Zilla Security has laid out a series of predictions for the year 2025, focusing on the challenges and developments in identity security, governance, and regulatory compliance.

Deepak Taneja, CEO and Co-founder of Zilla Security, highlighted a major trend in identity security, which he refers to as the "Cat and Mouse Game." According to Taneja, "In 2025, identity security will reach an inflection point as attackers focus on exploiting overlooked dependencies in identity ecosystems, such as interlinked machine identities that create excessive entitlements. While organizations have made strides in managing secrets like credentials and certificates, the rapid growth of interconnected systems will present new vulnerabilities. Attackers are now targeting overlooked configurations and shared resources to bypass traditional defenses."

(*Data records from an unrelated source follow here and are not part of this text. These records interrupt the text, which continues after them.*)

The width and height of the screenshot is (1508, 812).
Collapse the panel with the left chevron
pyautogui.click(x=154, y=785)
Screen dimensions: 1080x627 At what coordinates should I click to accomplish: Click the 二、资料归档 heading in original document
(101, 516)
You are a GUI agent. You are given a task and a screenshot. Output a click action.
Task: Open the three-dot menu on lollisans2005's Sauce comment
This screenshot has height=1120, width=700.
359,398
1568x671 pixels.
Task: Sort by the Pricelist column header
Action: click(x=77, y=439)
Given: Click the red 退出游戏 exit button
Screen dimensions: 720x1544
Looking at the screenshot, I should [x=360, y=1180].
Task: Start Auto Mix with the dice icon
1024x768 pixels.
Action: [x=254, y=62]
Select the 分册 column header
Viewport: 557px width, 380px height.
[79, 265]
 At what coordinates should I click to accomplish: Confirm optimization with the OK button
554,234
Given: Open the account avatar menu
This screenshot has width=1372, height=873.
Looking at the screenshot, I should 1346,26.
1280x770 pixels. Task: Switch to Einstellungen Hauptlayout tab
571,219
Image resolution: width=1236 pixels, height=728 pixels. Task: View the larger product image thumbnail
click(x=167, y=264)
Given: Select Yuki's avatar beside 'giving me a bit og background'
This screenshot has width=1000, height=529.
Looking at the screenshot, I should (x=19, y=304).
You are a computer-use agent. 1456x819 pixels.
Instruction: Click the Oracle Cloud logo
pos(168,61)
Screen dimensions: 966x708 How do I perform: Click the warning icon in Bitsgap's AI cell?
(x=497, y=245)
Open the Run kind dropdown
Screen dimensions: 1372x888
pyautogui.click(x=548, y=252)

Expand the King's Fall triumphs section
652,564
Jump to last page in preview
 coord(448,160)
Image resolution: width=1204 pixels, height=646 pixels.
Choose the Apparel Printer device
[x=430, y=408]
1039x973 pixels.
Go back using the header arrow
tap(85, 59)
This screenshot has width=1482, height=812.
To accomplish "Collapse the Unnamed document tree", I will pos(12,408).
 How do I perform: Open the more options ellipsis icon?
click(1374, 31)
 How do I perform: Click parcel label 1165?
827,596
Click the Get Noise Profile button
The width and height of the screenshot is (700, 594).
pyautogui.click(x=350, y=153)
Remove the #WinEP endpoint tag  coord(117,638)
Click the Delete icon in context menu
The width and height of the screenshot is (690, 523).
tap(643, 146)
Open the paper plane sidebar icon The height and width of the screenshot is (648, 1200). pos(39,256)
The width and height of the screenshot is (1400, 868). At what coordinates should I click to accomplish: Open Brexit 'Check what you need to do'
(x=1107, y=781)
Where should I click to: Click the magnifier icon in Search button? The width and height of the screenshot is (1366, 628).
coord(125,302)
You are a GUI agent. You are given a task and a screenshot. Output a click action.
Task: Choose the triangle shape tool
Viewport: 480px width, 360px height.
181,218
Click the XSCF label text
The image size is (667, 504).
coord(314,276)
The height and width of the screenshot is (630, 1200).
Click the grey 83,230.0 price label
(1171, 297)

He further explained, "CISOs must shift their strategies from simply managing secrets to actively identifying dependencies that create excessive entitlements, leveraging AI to ease the management and monitoring of identity entitlements to preempt attacks, and developing playbooks for quickly remediating stolen secrets. The future of identity security will depend on not just controlling credentials and managing entitlements, but anticipating where attackers will strike next."

Nitin Sonawane, Chief Product Officer and Co-founder of Zilla Security, discussed the dual role of AI in identity governance. "In 2025, AI and machine learning (AI/ML) will drive a change in identity governance, automating complex processes like role management and access reconciliation. These technologies will analyze historical data and usage patterns to make a meaningful dent to the manual tasks required and the frequent rubber stamping. AI will predict access related risks and help mitigate them," Sonawane stated.

He issued a caution as well, noting, "However, the growing footprint of AI/ML across the enterprise introduces new risks: opaque decision-making models can make it impossible to predict which users can see what data and compromised AI systems could magnify vulnerabilities. CISOs need to implement robust governance systems to maintain oversight for critical access decisions, and govern AI projects across the enterprise to reduce the risk of data loss. AI/ML promises significant efficiency gains but must be deployed within secure, transparent frameworks to realize its full potential."

Mark Jaffe, Vice President of Strategy and Marketing at Zilla Security, highlighted the anticipated surge in identity governance and administration (IGA) adoption. "2025 will mark a record-breaking year for identity governance and administration (IGA) deployments, driven by a perfect storm of resource constraints, regulatory demands, and hybrid IT complexity. Many organizations face operational fatigue from managing fragmented identity processes across legacy on-premises and modern cloud systems," Jaffe explained.

"This breaking point will prompt a shift from the long acceptance of manual identity governance process to identifying automation to reduce the growing burden on identity security and governance teams," he added. Jaffe advised, "To capitalize on this moment, CISOs must prioritize tools that offer fast-time-value, unified visibility across highly distributed environments, pre-integrated workflows to accelerate deployment, and modular designs that scale with future needs. Expect IGA to evolve from a niche IT tool to a foundational element of enterprise-wide risk and compliance management, addressing not just IT needs but broader operational resilience."

Ryan Burke, Vice President of Sales at Zilla Security, forecasted an expansion of regulatory complexity across various industries. "In 2025, we'll see a surge in identity-related regulatory requirements across both new and traditionally regulated industries. Sectors like retail, aviation, and logistics will adopt identity compliance mandates, while existing industries like finance and healthcare will face increasing scrutiny at regional and state levels," noted Burke.

He pointed out consequences for compliance management, stating, "For CISOs, this means compliance will no longer be a contained IT issue—it will require enterprise-wide coordination and automation to scale. Identity governance solutions must evolve to deliver real-time compliance status, centralized audit readiness, and flexible frameworks to adapt to overlapping mandates. To stay ahead, CISOs should form cross-functional compliance teams and implement proactive monitoring tools to detect non-compliance before regulators do."